How soon can a woman become pregnant after Mirena is removed?

A woman can become pregnant almost immediately after the intrauterine system is actually removed. There’s data suggesting that up to 96% of women can become pregnant after it’s removed in the first year. It’s certainly comparable to discontinuing other methods of contraception such as an IUD or oral contraceptives.

Are women adequately aware of the different types of LARCs?

Women are not aware of all their contraceptive options particularly when we’re talking about long acting contraceptives. Surveys from Europe and around the world have clearly shown that women are aware of oral contraceptives and condoms and even sterilization, but many of them are not aware of the intrauterine system. In fact, in one recent study, only 45 per cent of women were actually aware of the intrauterine system as a method of contraception.

How could the growth in use of LARCS be further strengthened?

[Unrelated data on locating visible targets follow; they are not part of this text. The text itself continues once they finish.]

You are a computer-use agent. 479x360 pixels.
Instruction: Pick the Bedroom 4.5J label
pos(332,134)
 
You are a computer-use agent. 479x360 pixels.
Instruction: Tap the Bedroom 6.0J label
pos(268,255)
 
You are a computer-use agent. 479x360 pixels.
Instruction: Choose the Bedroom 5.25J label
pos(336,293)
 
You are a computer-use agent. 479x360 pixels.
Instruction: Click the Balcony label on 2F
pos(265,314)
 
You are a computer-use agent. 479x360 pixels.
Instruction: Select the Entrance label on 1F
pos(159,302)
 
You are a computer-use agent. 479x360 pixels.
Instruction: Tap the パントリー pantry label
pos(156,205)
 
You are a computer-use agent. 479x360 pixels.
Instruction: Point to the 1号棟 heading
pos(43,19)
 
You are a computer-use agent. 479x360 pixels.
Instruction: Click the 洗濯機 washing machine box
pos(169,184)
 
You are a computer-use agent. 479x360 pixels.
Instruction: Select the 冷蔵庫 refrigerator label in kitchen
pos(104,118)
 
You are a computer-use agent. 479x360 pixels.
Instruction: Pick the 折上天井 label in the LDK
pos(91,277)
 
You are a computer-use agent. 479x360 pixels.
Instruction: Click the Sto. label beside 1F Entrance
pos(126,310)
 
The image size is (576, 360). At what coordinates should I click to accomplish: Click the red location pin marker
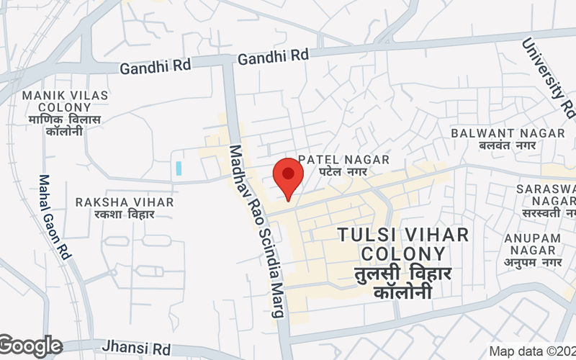(x=288, y=176)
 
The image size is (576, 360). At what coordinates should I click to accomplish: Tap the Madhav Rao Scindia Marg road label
(x=256, y=230)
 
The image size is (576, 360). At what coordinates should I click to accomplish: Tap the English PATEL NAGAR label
(x=343, y=159)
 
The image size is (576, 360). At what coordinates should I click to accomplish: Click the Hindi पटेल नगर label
(x=343, y=172)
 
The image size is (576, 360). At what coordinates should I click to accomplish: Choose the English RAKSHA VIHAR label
(x=125, y=202)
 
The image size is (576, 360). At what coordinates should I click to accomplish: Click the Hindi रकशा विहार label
(x=125, y=215)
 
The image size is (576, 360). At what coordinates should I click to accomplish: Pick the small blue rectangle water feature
(x=178, y=168)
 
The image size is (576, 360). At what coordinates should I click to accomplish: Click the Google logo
(x=30, y=346)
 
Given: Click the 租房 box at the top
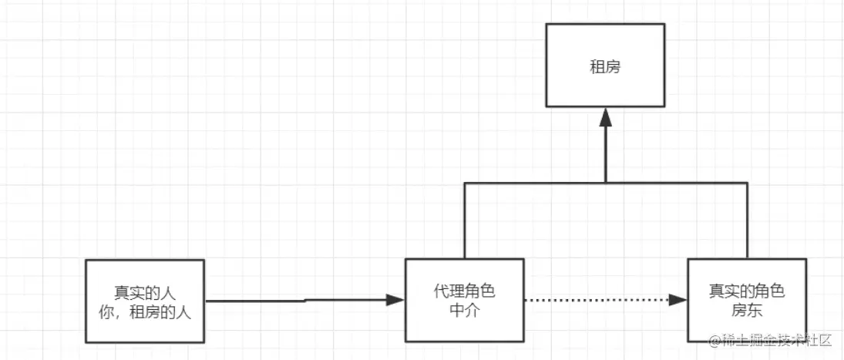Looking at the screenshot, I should coord(605,65).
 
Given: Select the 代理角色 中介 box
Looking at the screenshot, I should coord(464,300).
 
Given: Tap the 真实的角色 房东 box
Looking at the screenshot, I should coord(746,300).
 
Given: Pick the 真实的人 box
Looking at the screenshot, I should coord(144,301).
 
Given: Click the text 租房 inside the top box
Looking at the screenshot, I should coord(605,66).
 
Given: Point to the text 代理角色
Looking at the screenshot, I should coord(464,291).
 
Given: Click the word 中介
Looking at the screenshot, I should coord(464,310).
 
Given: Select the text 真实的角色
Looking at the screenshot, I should coord(746,291).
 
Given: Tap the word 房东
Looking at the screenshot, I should coord(746,310).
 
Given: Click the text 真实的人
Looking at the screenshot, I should coord(144,293).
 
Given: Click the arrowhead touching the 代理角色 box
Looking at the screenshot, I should coord(396,300).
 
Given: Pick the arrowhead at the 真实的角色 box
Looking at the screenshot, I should coord(678,299).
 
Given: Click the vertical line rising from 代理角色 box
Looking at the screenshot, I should coord(464,220).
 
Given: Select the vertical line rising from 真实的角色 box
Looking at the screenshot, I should coord(748,220).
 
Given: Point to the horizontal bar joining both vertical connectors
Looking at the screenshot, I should coord(540,182).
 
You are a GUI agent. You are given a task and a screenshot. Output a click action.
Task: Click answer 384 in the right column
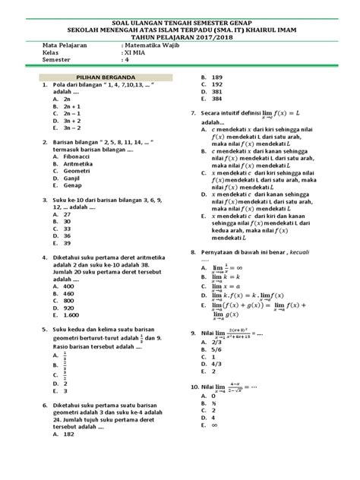(217, 99)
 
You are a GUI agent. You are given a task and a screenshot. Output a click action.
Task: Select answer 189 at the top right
(217, 77)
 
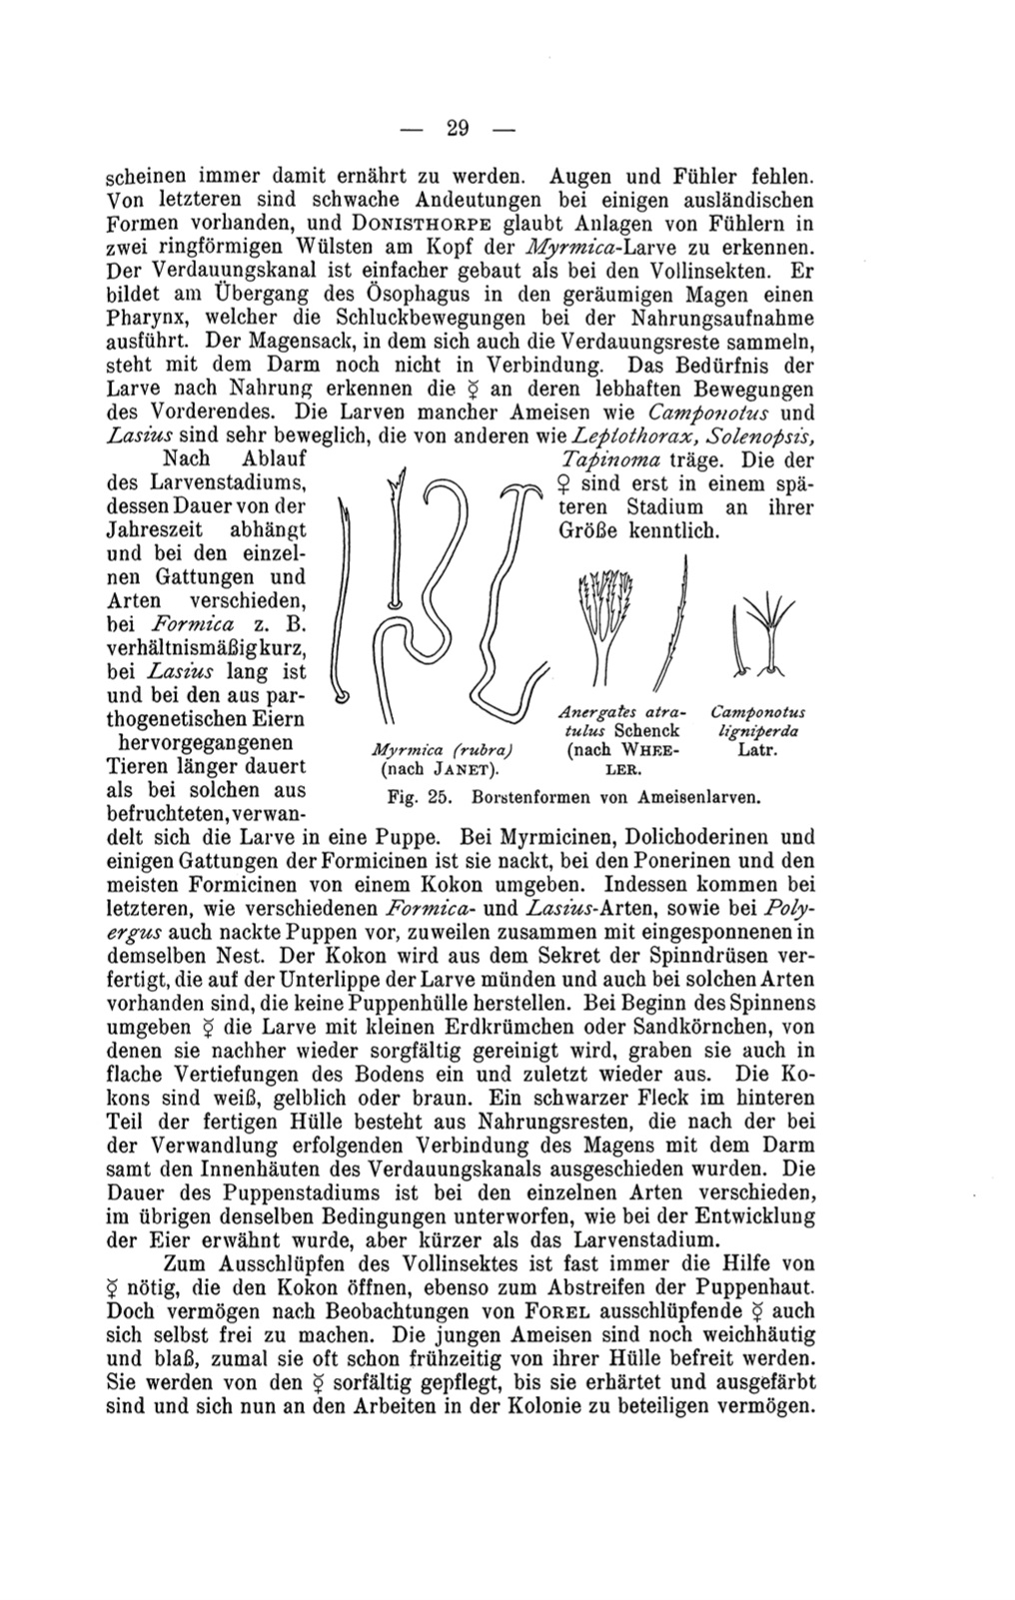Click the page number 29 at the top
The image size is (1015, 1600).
tap(459, 127)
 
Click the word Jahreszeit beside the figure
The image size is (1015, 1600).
tap(162, 529)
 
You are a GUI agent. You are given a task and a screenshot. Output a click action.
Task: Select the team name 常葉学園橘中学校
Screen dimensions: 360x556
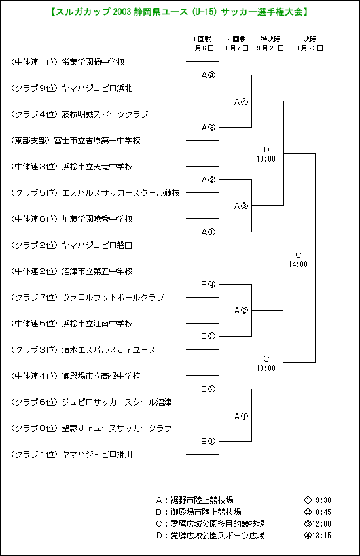point(94,62)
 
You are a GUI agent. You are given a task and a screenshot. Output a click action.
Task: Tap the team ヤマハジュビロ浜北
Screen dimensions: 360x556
point(97,88)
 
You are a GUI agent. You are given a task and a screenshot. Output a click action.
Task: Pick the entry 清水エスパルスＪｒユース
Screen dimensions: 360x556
point(109,350)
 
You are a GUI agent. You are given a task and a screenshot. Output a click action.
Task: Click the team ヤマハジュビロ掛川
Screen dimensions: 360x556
point(97,455)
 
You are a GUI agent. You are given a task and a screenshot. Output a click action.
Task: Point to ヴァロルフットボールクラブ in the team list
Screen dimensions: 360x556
point(113,298)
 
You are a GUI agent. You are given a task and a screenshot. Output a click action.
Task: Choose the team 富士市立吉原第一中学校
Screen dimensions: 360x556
point(97,141)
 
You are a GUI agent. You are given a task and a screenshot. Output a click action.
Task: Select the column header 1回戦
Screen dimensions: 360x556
point(202,39)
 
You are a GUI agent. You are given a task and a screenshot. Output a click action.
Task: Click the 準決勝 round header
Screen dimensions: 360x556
point(270,39)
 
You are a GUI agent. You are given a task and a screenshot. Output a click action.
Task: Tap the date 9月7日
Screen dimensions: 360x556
point(236,48)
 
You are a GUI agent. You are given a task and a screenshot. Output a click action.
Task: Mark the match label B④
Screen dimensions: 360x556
point(208,285)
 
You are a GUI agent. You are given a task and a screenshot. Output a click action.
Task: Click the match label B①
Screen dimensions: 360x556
point(208,442)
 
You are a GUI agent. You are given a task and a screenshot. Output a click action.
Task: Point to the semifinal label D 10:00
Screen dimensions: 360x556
point(266,154)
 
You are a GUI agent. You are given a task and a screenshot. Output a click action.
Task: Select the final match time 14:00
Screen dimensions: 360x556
point(298,264)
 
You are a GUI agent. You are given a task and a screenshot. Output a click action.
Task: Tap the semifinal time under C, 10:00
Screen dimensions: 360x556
point(266,368)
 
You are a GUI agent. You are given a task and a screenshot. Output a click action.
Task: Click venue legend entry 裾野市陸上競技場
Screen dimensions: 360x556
point(202,500)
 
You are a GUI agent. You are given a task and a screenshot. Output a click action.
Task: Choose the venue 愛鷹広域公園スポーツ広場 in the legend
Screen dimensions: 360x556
point(217,536)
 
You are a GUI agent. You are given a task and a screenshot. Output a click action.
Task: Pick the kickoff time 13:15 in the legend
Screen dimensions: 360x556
point(321,536)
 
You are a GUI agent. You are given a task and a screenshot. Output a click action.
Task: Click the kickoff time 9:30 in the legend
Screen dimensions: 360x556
point(323,500)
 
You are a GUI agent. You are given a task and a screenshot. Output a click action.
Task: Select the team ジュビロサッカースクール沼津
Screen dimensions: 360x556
point(117,402)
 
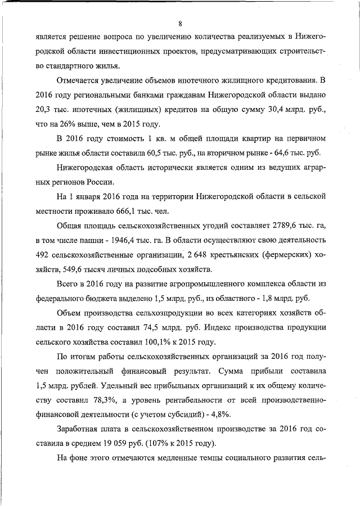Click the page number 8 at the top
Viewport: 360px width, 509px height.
click(180, 23)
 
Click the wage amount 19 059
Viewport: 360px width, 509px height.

We are fortunate to see that more women are choosing long acting contraceptives. We do need to have healthcare professionals up to date with the information provided to women particularly around non-contraceptive benefits. This would certainly encourage more women to use these methods.
Better publicity and coverage by the media would also be a real advantage to increasing women’s knowledge of these methods.
And finally I think for women they need to have good materials to use, websites to access so they can get a realistic picture of these methods. And perhaps also to be discussed between themselves in chat rooms.

Why is the mode of action if Mirena important?

The mode of action of Mirena is important both for the clinician as well as for the patient. I think for many women they want to know that is little hormone actually getting in to their systemic circulation. And over time this has been shown - when Mirena is first inserted about 20 micrograms of levonorgestrel is released each day and this falls to around about 11micrograms at 5 years.
But there is also a high concentration of levonorgestrel within the uterine cavity and this decreases quite rapidly when you look at tissues the myometrium and then the local blood levels of levonegestrel. So the local high concentration of levonorgestrel will cause endometrial atrophy and actually prevent endometrial proliferation.